INFO 08-28 15:53:05 weight_utils.py:236] Using model weights format ['*.safetensors']
INFO 08-28 15:53:05 weight_utils.py:280] No model.safetensors.index.json found in remote.
Loading safetensors checkpoint shards:   0% Completed | 0/1 [00:00<?, ?it/s]
Loading safetensors checkpoint shards: 100% Completed | 1/1 [00:00<00:00,  3.57it/s]
Loading safetensors checkpoint shards: 100% Completed | 1/1 [00:00<00:00,  3.56it/s]

INFO 08-28 15:53:05 model_runner.py:917] Loading model weights took 2.0512 GB
INFO 08-28 15:53:06 gpu_executor.py:121] # GPU blocks: 204520, # CPU blocks: 11915
INFO 08-28 15:53:07 model_runner.py:1212] Capturing the model for CUDA graphs. This may lead to unexpected consequences if the model is not static. To run the model in eager mode, set 'enforce_eager=True' or use '--enforce-eager' in the CLI.

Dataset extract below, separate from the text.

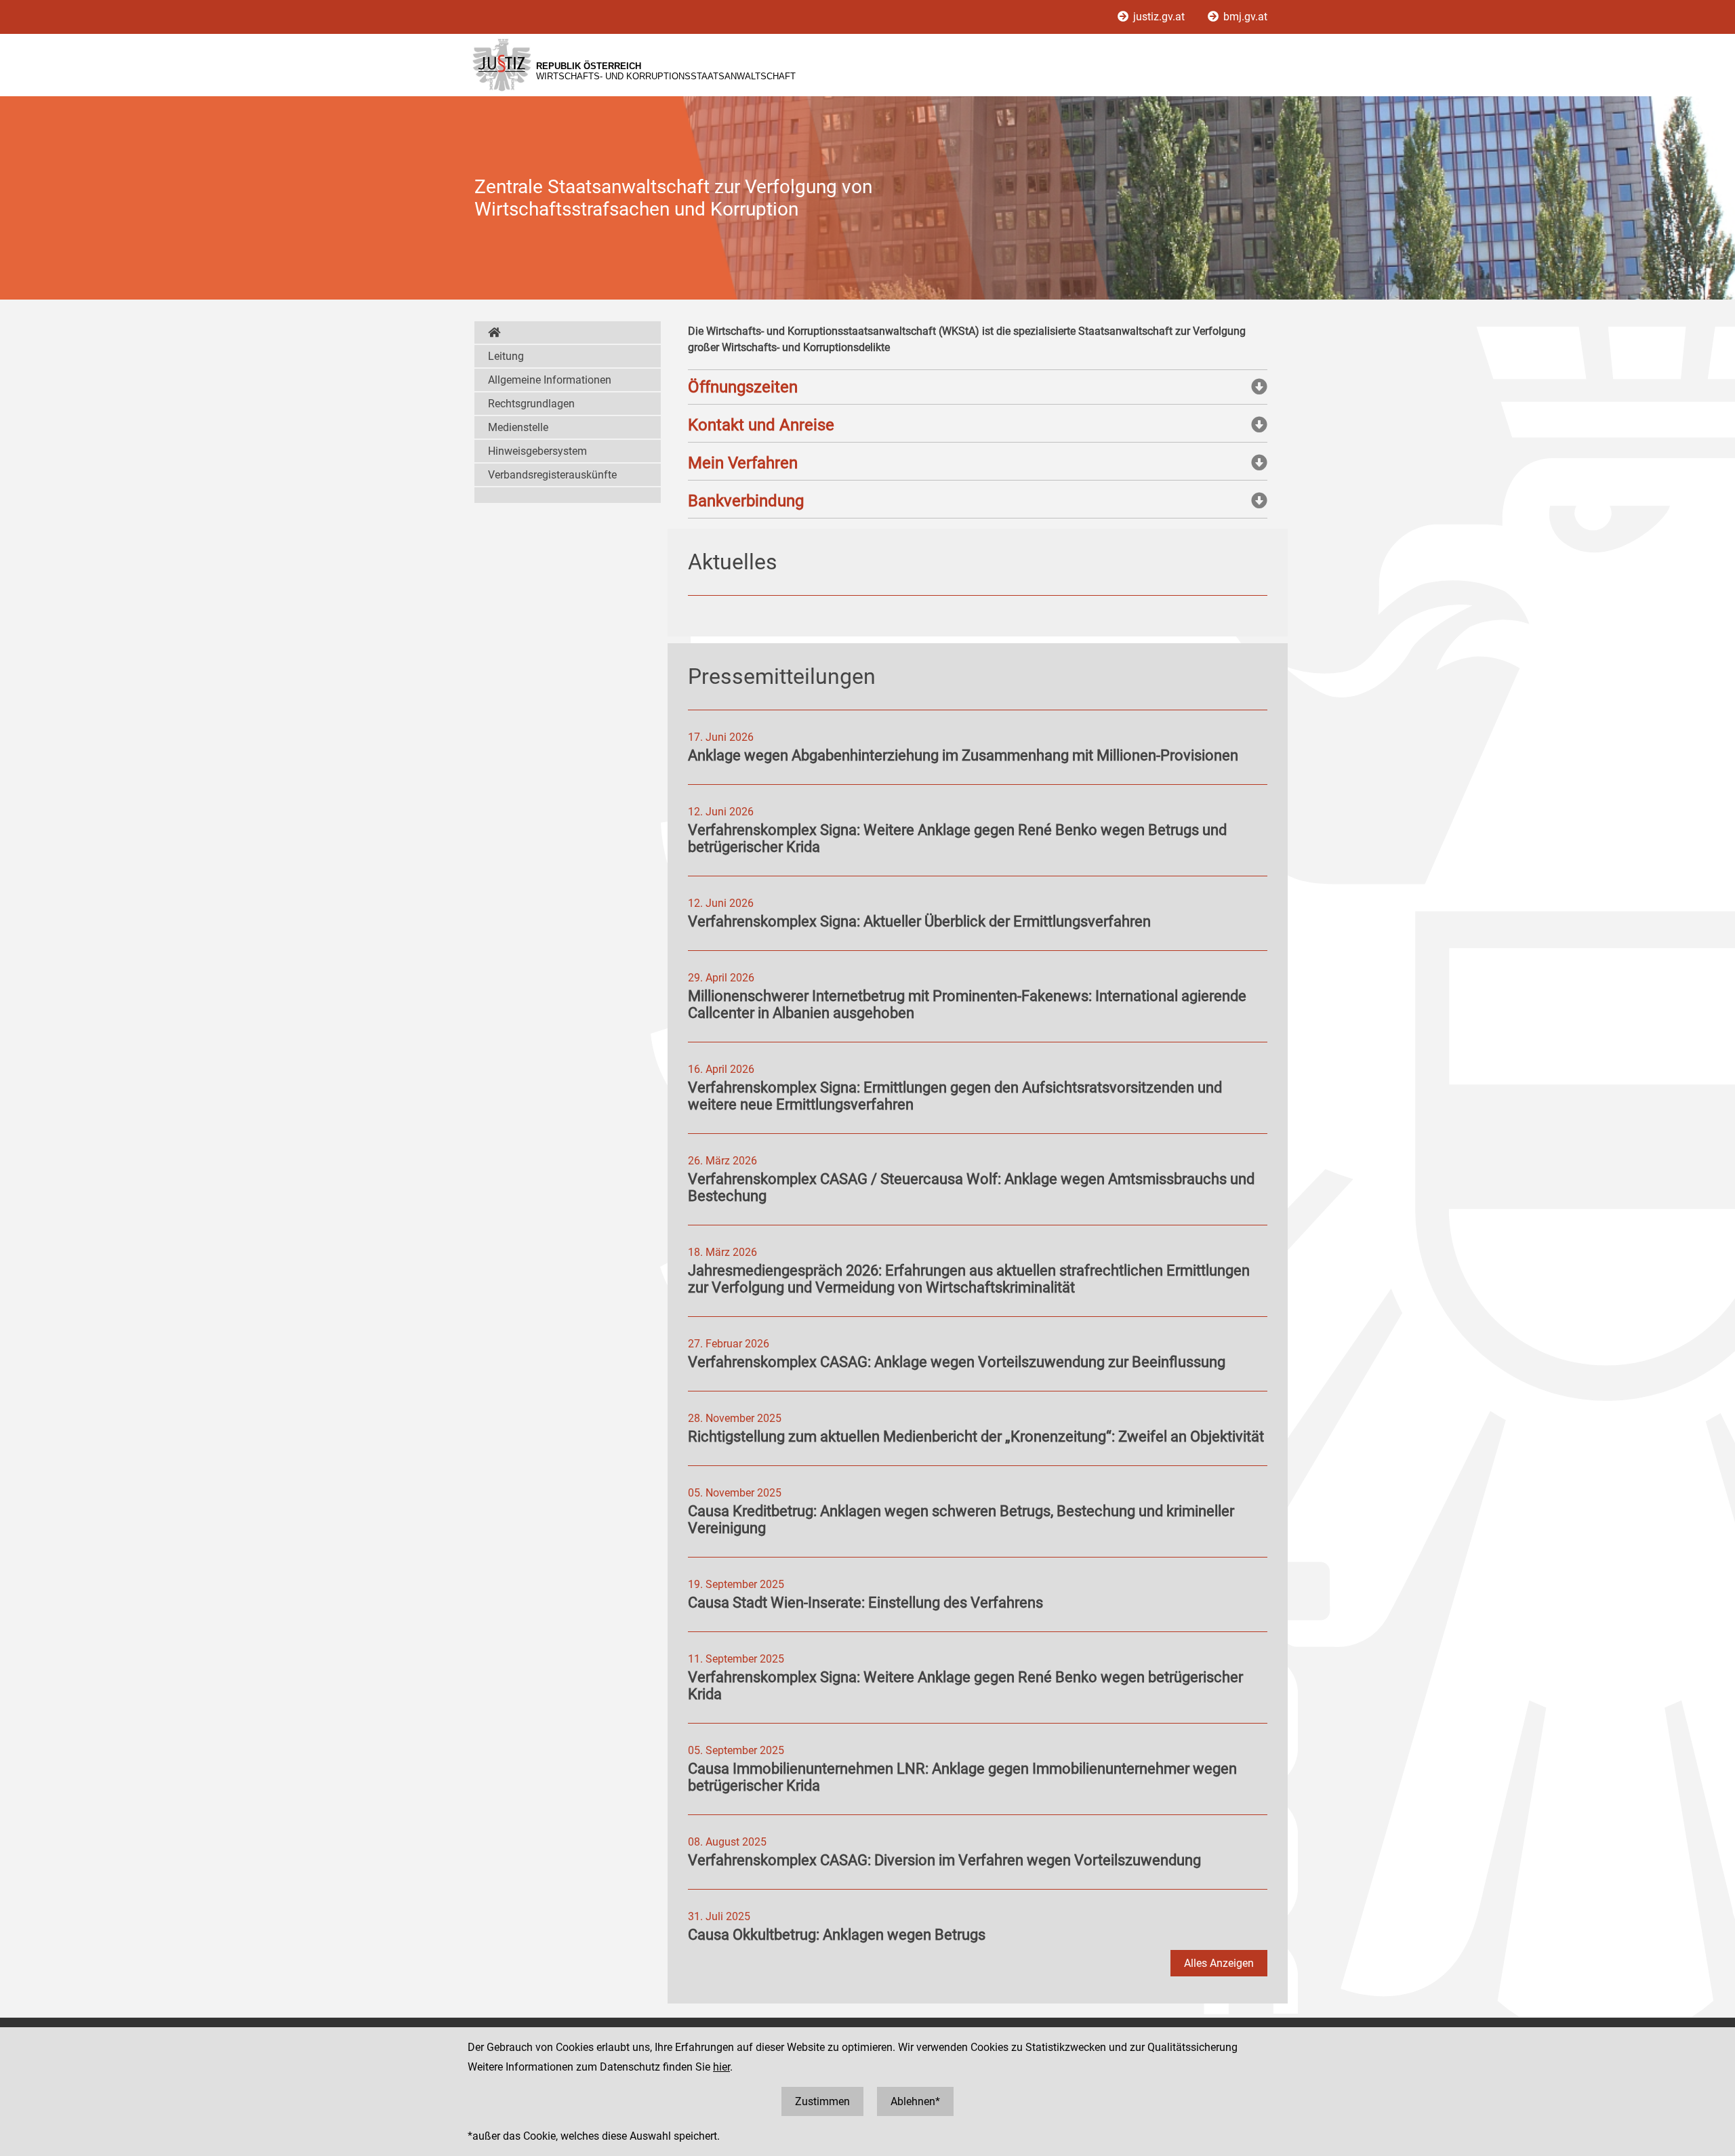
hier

INFO 08-28 15:53:07 model_runner.py:1216] CUDA graphs can take additional 1~3 GiB memory per GPU. If you are running out of memory, consider decreasing `gpu_memory_utilization` or enforcing eager mode. You can also reduce the `max_num_seqs` as needed to decrease memory usage.
INFO 08-28 15:53:13 model_runner.py:1331] Graph capturing finished in 6 secs.